Pero si el violín insuperable de Isabelle Faust es protagonista, no está, lo sabemos, sola, ni se lleva la parte más congrua. Ahí están, en formación tímbrica, instrumentos sutiles como la celesta o el laúd; la presencia habitual de los recorridos de las arpas; unas percusiones tan distintivas como el vibráfono, los crótalos, las campanitas, los tres triángulos. El juego de las maderas, desde el piccolo hacia “arriba” (es decir, descendiendo); la ocasional gravedad del metal; el apoyo de las cuerdas, de lo chirriante (si se tercia) a lo más grave de los contrabajos, todo un apoyo a la dramaturgia del concierto, no a los instrumentos ajenos a la familia de la cuerda, solo que juntos forman eso que va a desplegarse en timbres y en episodios imprevisibles. Qué inquietante placer escuchar música que no prevés, sin necesidad de que te sorpresa ni te de sustos.
Primera parte: gran triunfo de Pierre Bleuse y, en especial, de Isabelle Faust. Es el virtuosismo inteligente al tiempo que brillante. Discúlpenme mi atrevimiento al “descubrirles” la altura artística de Isabelle Faust.
La segunda parte resultó ya realmente abrumadora en cuanto al arte de la orquestación, el manejo de las dinámicas y, además, la sugerencia de las cosas, los pasos, la danza, el canto. El Preludio a la siesta de un fauno está fijado desde hace más de un siglo por la coreografía legendaria de Nijinski; pero algunos recordamos la deconstrucción que hacía Celibidache con esta obra, de manera que no se hubiese podido bailar con esas lentitudes.
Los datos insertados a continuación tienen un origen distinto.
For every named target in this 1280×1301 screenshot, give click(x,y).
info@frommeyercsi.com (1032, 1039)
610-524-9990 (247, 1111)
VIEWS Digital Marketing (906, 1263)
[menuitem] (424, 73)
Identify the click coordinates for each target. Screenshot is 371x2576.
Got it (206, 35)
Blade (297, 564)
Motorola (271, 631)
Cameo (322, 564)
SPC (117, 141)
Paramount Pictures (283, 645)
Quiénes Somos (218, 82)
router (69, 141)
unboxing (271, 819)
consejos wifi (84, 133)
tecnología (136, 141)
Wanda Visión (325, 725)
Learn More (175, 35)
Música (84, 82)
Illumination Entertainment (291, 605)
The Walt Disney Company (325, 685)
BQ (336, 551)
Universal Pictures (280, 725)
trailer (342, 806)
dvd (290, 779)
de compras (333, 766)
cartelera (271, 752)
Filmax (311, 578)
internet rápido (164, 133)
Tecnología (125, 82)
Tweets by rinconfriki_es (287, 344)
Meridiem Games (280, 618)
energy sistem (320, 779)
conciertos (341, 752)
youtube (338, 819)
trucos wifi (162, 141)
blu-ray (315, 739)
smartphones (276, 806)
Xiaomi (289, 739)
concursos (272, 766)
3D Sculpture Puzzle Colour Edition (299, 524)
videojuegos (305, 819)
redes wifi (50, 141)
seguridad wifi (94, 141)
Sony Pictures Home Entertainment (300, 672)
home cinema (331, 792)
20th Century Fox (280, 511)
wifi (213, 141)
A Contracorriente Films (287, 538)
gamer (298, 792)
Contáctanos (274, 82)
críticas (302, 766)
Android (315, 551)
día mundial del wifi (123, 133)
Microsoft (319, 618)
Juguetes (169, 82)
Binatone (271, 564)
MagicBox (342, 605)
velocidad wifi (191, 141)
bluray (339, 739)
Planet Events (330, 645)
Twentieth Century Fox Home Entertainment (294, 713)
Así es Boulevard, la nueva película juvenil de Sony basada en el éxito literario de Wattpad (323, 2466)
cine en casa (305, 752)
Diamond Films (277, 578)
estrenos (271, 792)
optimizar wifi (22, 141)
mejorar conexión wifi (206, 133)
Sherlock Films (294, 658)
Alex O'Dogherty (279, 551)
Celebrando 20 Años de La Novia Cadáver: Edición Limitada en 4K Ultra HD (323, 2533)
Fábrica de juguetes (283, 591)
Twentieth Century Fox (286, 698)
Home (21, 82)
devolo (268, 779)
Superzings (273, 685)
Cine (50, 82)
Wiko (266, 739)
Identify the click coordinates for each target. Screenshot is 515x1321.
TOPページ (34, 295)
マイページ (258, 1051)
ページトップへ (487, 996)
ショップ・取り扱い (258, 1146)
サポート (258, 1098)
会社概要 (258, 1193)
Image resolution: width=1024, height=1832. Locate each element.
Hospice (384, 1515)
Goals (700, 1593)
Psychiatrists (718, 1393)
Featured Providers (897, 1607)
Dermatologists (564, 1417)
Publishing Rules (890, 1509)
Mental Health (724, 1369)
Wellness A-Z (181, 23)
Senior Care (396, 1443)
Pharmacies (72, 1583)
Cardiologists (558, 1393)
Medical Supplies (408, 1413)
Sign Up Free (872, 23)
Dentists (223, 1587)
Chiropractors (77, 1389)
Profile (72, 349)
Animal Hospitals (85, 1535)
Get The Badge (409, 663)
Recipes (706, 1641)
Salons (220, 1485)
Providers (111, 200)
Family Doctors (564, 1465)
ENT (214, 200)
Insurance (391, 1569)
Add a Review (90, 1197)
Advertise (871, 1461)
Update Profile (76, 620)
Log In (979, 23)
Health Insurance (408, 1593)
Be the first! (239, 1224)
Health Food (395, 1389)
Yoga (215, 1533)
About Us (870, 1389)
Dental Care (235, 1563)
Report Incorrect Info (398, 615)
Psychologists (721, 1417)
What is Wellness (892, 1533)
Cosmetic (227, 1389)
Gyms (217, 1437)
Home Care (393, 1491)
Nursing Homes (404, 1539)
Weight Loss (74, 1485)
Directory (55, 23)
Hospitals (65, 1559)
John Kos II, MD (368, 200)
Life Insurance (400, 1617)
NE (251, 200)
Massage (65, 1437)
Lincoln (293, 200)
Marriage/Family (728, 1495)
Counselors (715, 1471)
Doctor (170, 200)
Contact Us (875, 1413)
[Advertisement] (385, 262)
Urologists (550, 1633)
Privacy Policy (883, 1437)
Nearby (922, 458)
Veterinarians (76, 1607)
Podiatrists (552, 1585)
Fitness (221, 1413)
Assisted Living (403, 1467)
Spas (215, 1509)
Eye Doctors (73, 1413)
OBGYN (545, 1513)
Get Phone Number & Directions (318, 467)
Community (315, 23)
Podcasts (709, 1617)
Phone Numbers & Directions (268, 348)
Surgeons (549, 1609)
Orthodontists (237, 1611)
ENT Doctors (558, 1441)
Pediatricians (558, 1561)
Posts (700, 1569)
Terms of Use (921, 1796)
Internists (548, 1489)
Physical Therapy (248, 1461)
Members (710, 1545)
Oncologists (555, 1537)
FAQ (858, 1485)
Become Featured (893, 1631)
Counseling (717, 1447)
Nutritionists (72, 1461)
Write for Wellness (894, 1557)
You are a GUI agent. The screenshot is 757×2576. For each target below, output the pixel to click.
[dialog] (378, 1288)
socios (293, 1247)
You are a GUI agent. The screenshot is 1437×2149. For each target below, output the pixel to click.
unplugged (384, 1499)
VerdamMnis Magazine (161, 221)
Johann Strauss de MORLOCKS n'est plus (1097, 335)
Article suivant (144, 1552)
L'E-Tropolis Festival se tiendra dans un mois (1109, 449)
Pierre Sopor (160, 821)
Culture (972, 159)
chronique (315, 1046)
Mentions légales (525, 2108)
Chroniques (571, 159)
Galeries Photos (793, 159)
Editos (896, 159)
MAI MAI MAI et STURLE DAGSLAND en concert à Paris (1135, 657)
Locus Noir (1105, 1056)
Después de todo, Debussy no la pensó para ballet, pero las músicas son a menudo danzas, ¿no es cierto? Después de un Fauno rico en invitaciones (magnífico solo flauta, espléndido recorrido nervioso, sin duda del fauno) llegó una Iberia soberbia, tres magníficos movimientos en los que pasan gentes y pasan fiestas, pasan coloridos y, nos aseguran, pasan olores, perfumes de la noche: sí, aceptémoslo, disfrutaremos más de esta orgía de timbres. Pero no pasan cosas, no hay relato; hay pintura, hay sugerencia. La emoción n o la proporciona el pathos, sino el color, que casi nos ciega. Pierre Bleuse y la Orquesta Nacional de España tuvieron uno de sus días buenos, de sus días mejores. Con el recuerdo de Péter Eötvös.